The YMCA of the North has laid off 69 employees as the nonprofit continues to struggle financially due to inflation, rising expenses and changing consumer behaviors.
Twin Cities YMCA lays off 69 employees amid tightening finances
The YMCA of the North has reported deficits every year since 2020. Leaders say the nonprofit is facing rising expenses and changing consumer behaviors.
Leaders at the Y, formerly the YMCA of the Greater Twin Cities, confirmed Friday that 59 full-time employees and about 10 part-timers were laid off the first week of September, making up about 1.8% of its workforce.
“This included every aspect of the Y,” said Michelle Edgerton, the Y’s executive vice president of advancement. “It’s a sad moment at the Y, because ... our team members are impacted. At the same time, we are looking at what is necessary for us to remain present in our community as long as our community needs us.”
The Y is one of the largest nonprofits in Minnesota and the third-largest YMCA in the U.S. The organization has reported deficits every year since 2020, when it shuttered its gyms due to the COVID-19 outbreak and lost thousands of memberships.

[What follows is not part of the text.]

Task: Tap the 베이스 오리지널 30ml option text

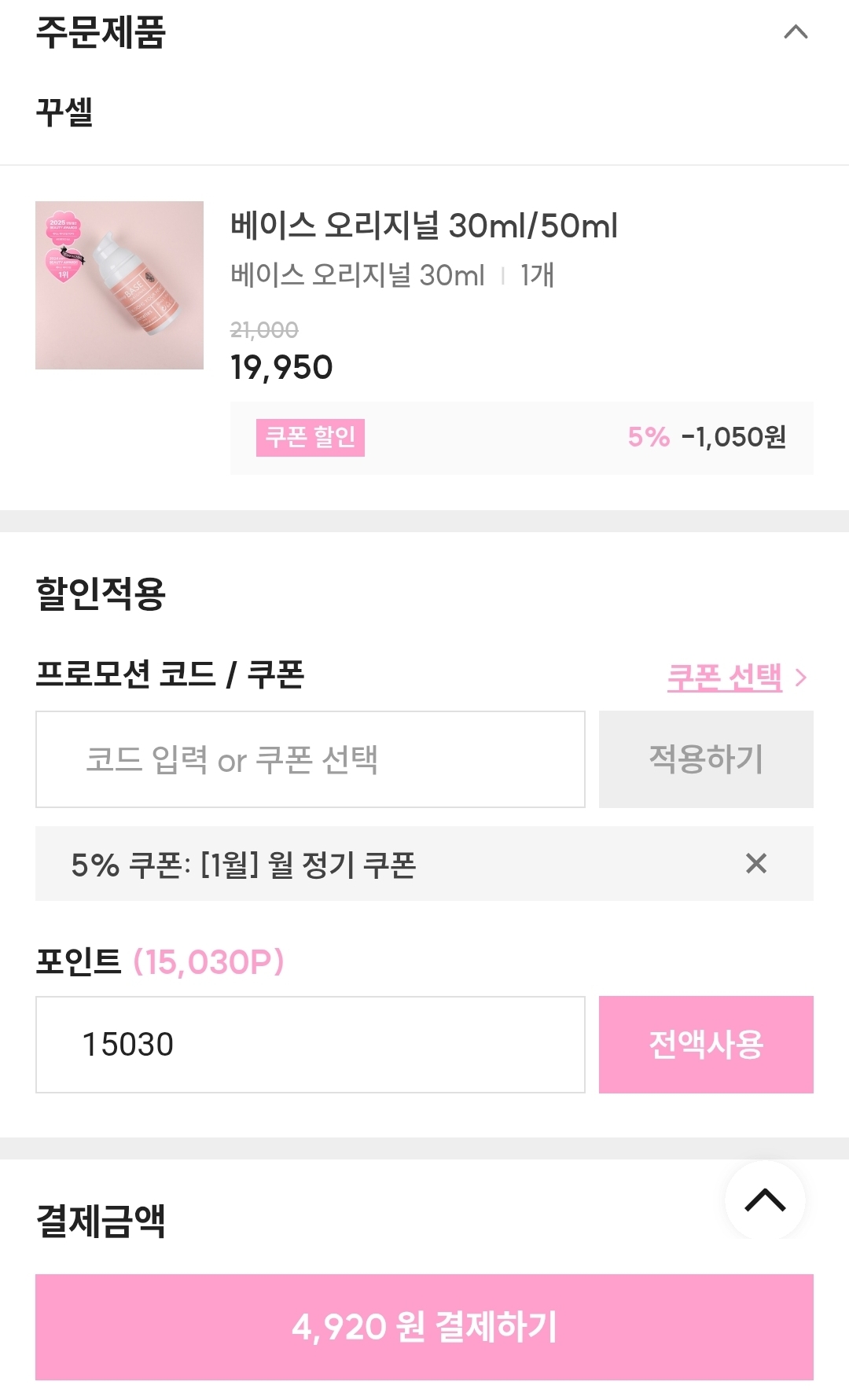Action: (x=358, y=275)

In 2020, the organization had 82,000 members; that number had fallen to 54,000 members in 2024, although numbers are increasing now, Edgerton said. Before the latest layoffs, the organization had 3,900 employees, down from 6,700 workers in 2020.
The Y, which had a budget of about $160 million this year and last year, ran a deficit of $10 million in 2023 and anticipates having a $6 million deficit this year, Edgerton said.

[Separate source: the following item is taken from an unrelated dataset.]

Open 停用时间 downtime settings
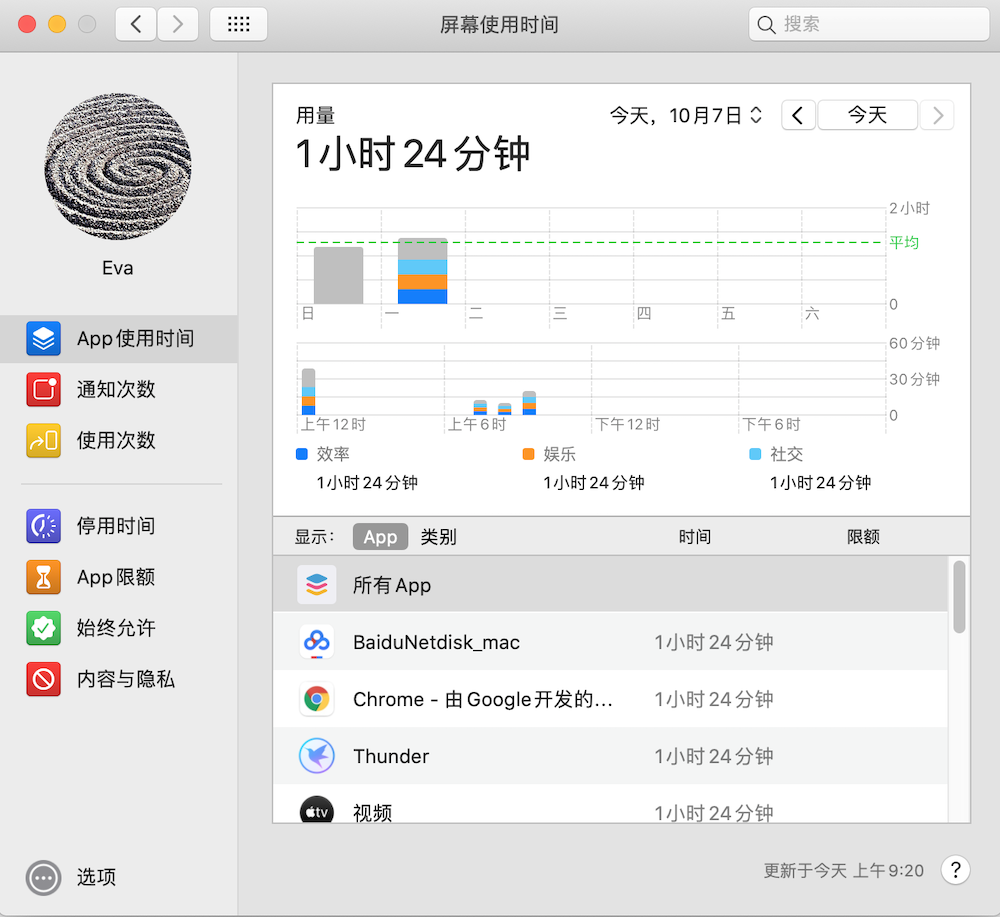 coord(118,526)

According to its tax filings, the organization had a $10 million deficit in 2022, up from a $7.6 million shortfall in 2021 and a $2.5 million deficit in 2020. Edgerton said the Y is on track to break even in 2025.
The YMCA isn’t the only nonprofit confronting difficult finances. A new survey released Thursday showed that nearly 80% of Minnesota nonprofits have less than 12 months before they face financial distress, the highest number of organizations struggling financially since the summer of 2020.

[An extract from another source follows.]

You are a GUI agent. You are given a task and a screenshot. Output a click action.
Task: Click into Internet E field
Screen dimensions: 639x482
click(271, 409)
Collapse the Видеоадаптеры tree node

The new data, released by the Minnesota Council of Nonprofits, shows how the pandemic and the economic challenges of the last four years may forever reshape the sector, leaving some nonprofits smaller than they were in 2019 while others are being forced to close their doors for good. Many nonprofits say donations are declining or not keeping pace with rising expenses.
Last year, the YWCA Minneapolis shocked the community by closing its longtime Uptown and downtown fitness centers and pools, with leaders saying then that they were moving away from health and fitness to focus on child care, racial equity and youth programs.
The YWCA laid off 45 employees — about 13% of its workforce — due to the closures and sold its downtown building to St. David’s Center for Child and Family Development while the Uptown facility was converted into a workforce development and job training hub.
At the YMCA, which is headquartered in downtown Minneapolis, officials closed fitness centers in downtown St. Paul, Lino Lakes and Prior Lake in 2020 and laid off 146 part-time and full-time staff. Then in 2022, the Y shut down the Marsh in Minnetonka before selling it to the west metro suburb and nixed plans to build a boutique fitness facility in downtown St. Paul.
At the time, CEO Glen Gunderson said the Y, too, was shifting its focus from traditional buildings — usually a gym — to broader community programs, ranging from well-being and equity to online classes. On Friday, Edgerton said the Y isn’t planning any other facility closures or cuts.